_Work item_
Where does the word "agent" occur in the entries below? Copy every line that has it.

_Entries provided_
___

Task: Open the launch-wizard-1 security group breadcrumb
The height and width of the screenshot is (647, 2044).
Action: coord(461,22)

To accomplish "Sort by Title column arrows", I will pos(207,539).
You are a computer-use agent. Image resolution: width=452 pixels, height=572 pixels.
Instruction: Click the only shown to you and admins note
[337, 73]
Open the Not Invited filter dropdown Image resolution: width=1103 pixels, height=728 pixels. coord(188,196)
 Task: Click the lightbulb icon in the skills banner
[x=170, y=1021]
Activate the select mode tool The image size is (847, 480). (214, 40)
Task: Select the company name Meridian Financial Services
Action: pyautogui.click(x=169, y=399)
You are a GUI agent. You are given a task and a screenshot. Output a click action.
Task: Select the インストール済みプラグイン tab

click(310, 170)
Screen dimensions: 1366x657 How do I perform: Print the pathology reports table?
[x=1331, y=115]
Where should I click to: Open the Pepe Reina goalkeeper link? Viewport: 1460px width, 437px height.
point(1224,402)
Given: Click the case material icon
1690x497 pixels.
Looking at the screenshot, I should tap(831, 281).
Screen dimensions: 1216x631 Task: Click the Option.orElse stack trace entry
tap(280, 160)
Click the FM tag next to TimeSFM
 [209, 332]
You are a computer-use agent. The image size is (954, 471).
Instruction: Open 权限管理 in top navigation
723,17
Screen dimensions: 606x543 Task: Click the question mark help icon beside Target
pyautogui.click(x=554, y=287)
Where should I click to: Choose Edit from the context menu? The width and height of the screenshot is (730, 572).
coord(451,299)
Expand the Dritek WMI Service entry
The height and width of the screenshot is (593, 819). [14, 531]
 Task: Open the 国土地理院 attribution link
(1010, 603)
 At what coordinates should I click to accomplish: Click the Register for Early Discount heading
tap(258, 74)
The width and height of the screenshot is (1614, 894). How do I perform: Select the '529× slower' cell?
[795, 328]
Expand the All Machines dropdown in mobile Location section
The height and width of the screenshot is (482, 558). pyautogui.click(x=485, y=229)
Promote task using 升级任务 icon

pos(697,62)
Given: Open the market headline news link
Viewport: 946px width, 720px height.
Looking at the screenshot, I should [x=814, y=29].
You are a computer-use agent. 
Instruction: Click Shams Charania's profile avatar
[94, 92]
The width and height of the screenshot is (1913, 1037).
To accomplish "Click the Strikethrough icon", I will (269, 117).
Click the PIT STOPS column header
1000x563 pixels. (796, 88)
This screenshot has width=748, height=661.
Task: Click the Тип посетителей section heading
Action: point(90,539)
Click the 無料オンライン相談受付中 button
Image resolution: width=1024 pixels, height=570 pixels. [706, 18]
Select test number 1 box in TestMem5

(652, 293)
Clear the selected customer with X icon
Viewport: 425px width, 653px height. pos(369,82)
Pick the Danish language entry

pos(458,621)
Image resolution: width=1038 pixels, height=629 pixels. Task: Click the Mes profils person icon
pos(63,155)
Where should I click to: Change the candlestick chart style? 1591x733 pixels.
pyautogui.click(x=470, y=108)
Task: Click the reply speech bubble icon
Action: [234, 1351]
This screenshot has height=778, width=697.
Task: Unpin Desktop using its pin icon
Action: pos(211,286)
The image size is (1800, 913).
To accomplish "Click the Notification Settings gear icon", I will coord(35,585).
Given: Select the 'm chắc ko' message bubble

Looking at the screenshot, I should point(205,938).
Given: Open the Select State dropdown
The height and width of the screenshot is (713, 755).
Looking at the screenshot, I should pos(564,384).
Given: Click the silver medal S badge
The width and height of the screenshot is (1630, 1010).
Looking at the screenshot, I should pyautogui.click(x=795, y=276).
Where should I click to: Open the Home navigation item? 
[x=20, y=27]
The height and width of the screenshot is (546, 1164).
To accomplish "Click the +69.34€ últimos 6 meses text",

___

_Response box_
You are a computer-use agent. Image resolution: width=452 pixels, height=572 pixels.
You are a GUI agent. You are given a task and a screenshot. Output a click action.
You are a computer-use agent. The image size is (954, 471).
You are a computer-use agent. 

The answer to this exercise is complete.